The current gcm_gf_mult table optimization is great for large payloads, but it is less well-suited for small ones. For example, encrypting the same total volume of data in 4 KB chunks vs. a single 1 MB message is 3-10x slower with the table-optimized gcm_gf_mult implementation. This creates a bottleneck for programs that process many small messages with different keys.

Unfortunately disabling LTC_GCM_TABLES introduces the reverse problem. It speeds things up considerably for small messages but degrades performance for larger ones.

Using hardware carry-less multiply solves these problems for both cases. This PR implements multiplication for GCM using Intel PCLMULQDQ on x86/x86_64 and PMULL on ARM AArch64. Benchmarking shows it is consistently 3-10x faster across messages between 1K and 4K. Hardware acceleration scales better under load, performs predictably regardless of payload size, and makes key setup faster. On balance, this eliminates the performance tradeoff. If there is interest, additional benchmark details can be provided.

Hardware support for this approach is extensive. The required instructions for x86/x86_64 have been around for over 10 years.
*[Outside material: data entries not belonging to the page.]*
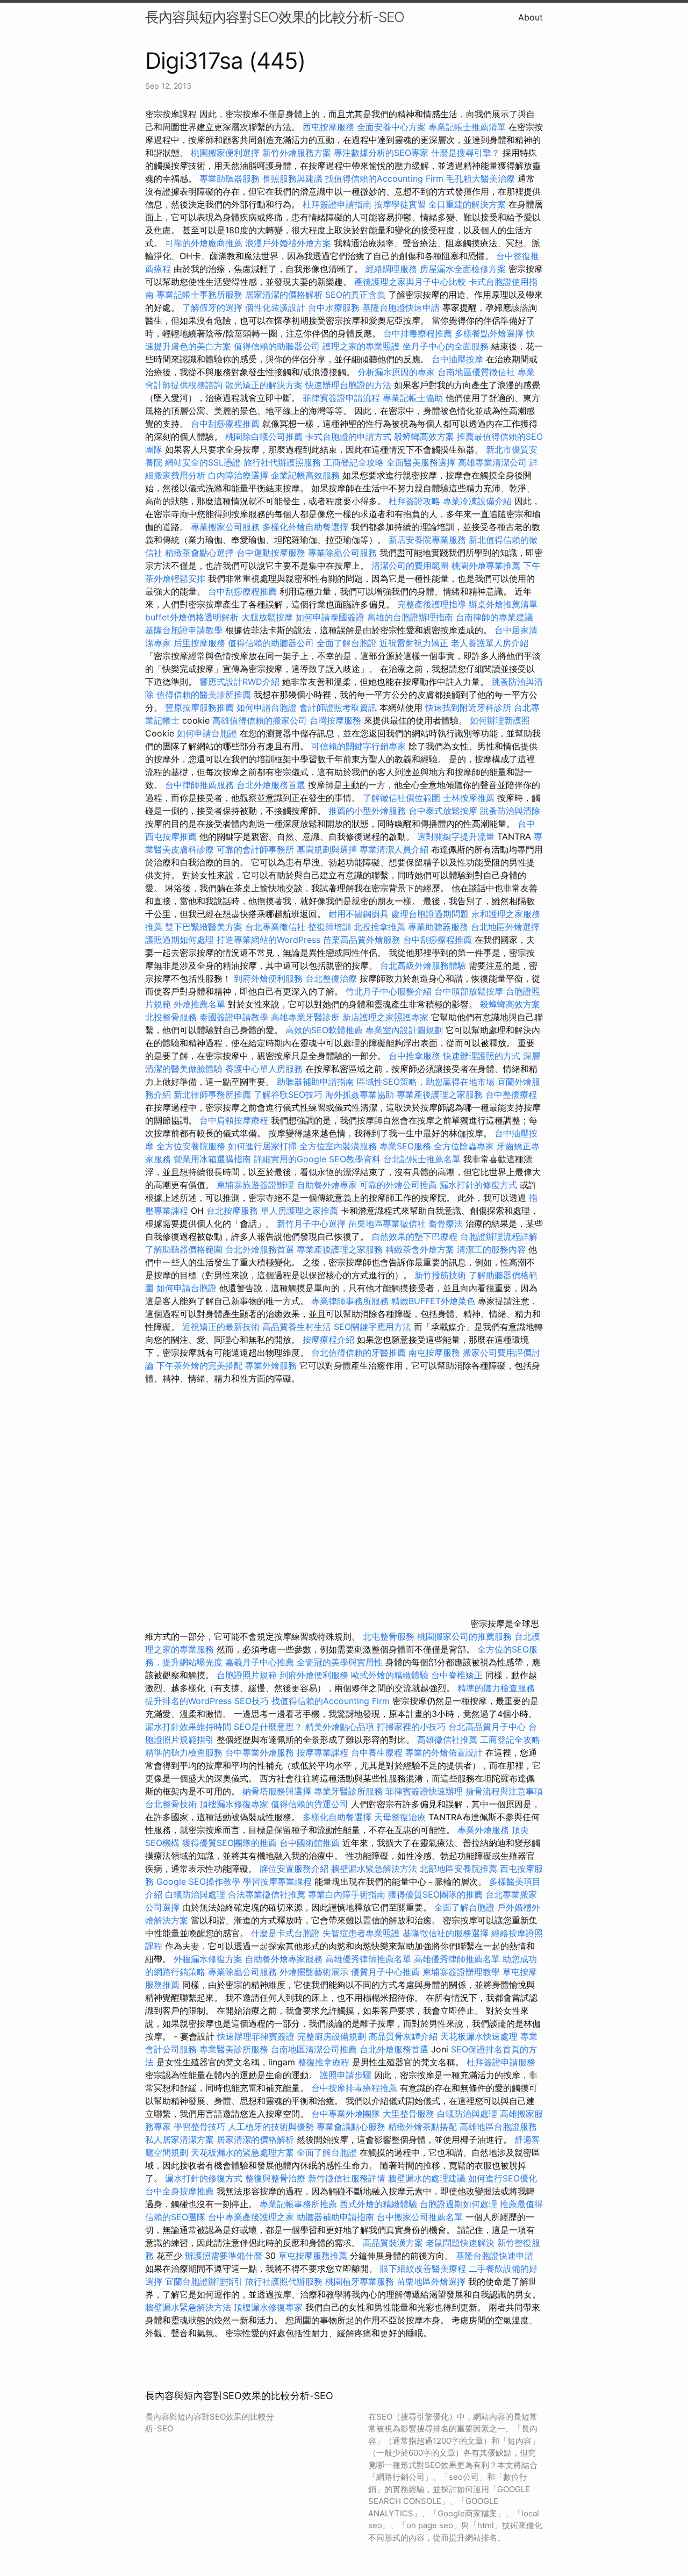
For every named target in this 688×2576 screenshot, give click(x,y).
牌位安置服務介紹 (294, 1868)
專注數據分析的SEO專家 (381, 152)
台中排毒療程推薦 (419, 333)
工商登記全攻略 (354, 462)
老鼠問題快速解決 (460, 2242)
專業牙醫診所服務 (348, 1791)
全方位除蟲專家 (464, 1146)
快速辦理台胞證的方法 (348, 385)
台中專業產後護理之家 (251, 2217)
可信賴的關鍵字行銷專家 (358, 746)
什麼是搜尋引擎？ (465, 152)
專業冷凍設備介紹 (477, 501)
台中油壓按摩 (459, 359)
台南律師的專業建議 (494, 617)
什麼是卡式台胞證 (285, 1933)
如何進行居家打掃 (262, 1146)
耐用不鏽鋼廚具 (358, 913)
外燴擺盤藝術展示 (314, 1971)
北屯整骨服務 (390, 1636)
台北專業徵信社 (275, 926)
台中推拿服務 (414, 1055)
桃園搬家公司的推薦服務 (464, 1636)
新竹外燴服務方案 (296, 152)
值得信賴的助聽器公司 (277, 346)
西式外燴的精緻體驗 (378, 2204)
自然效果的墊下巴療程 (414, 1236)
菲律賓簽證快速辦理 (424, 1791)
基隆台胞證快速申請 (401, 307)
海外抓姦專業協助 (359, 1094)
Similarly, AArch64 support in ARMv8+crypto is available in all reasonably modern devices including most phones, desktops, and server hardware.

The core implementation is based on well-understood and referenced papers:

From Intel Carry-Less Multiplication Instruction and its Usage for Computing the GCM Mode (Gueron & Kounavis), algorithms 1 and 5 (the implementation follows the paper directly and is attributed in the source code comments)
From Implementing GCM on ARMv8 (Gouvea & Lopez), algorithms 3 and 5

In order to minimize changes, the existing gcm_gf_mult is renamed to gcm_gf_mult_sw internally and a very simple gcm_gf_mult dispatcher sits in front of it. It establishes whether there is hardware support and routes to the appropriate implementation or the software fallback. There are no public API changes to LibTomCrypt.

CPU detection follows the same pattern as the recent AES-NI work on develop using CPUID on x86/x86_64, getauxval on ARM Linux, and sysctlbyname on ARM Apple.

The new functions use __attribute__((target(...))) under GCC and Clang to avoid global -mpclmul or +crypto compiler flag changes to the makefile(s). Compile-time opt-out is possible with LTC_NO_GCM_PCLMUL or LTC_NO_GCM_PMULL. Both are disabled under LTC_NO_ASM. If neither of the previous macros is set then LTC_GCM_TABLES is automatically disabled since the intrinsic path is preferable.

It wasn't necessary to add tests because the existing GCM test suite covers this adequately and there is no API change. The test suite was run and passed on Linux x86_64, Linux AArch64, Windows x86_64, Windows ARM64, macOS x86_64, and macOS AArch64.

sjaeckel

Thanks a lot for the contribution! Pretty impressive improvements.

I took the liberty to rebase the commit and do the necessary modifications to pass ./helper.pl -a and added a CI job for CMake.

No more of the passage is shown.